> **DIRECTIONS FOR THIS TASK**
Once the line holding "This screenshot has width=365, height=156." is written out, stop; begin at the first line of the material below and retype exactly, dropping pictures.

> **DATA FOR PROCESSING**

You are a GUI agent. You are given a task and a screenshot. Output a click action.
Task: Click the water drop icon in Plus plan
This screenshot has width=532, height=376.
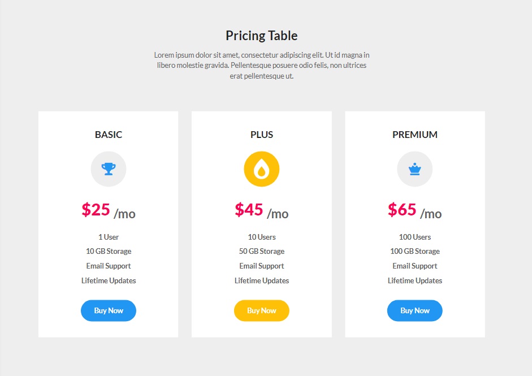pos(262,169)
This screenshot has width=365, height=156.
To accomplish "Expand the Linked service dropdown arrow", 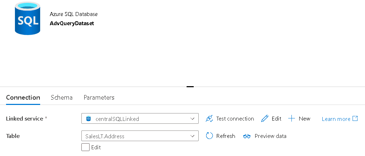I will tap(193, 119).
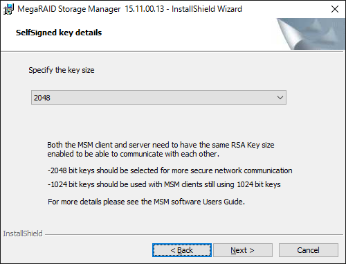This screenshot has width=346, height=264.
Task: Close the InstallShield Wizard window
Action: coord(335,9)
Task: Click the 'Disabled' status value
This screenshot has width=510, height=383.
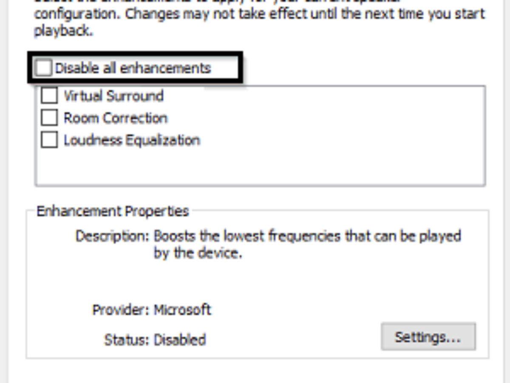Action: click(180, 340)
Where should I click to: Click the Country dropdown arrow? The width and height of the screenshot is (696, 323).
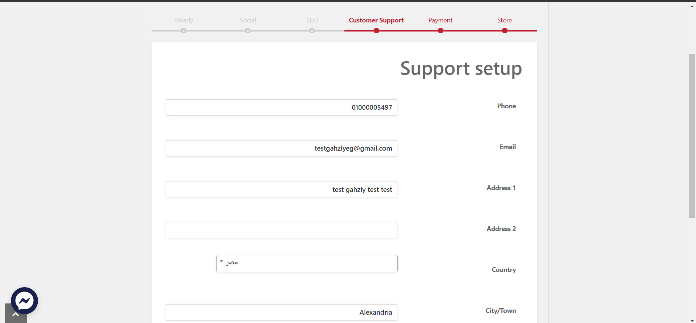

> **ANSWER SECTION**
You are a GUI agent. You are given a task and a screenshot. Output a click action.
Task: Click the water drop icon in Plus plan
This screenshot has width=532, height=376.
pos(262,169)
This screenshot has width=365, height=156.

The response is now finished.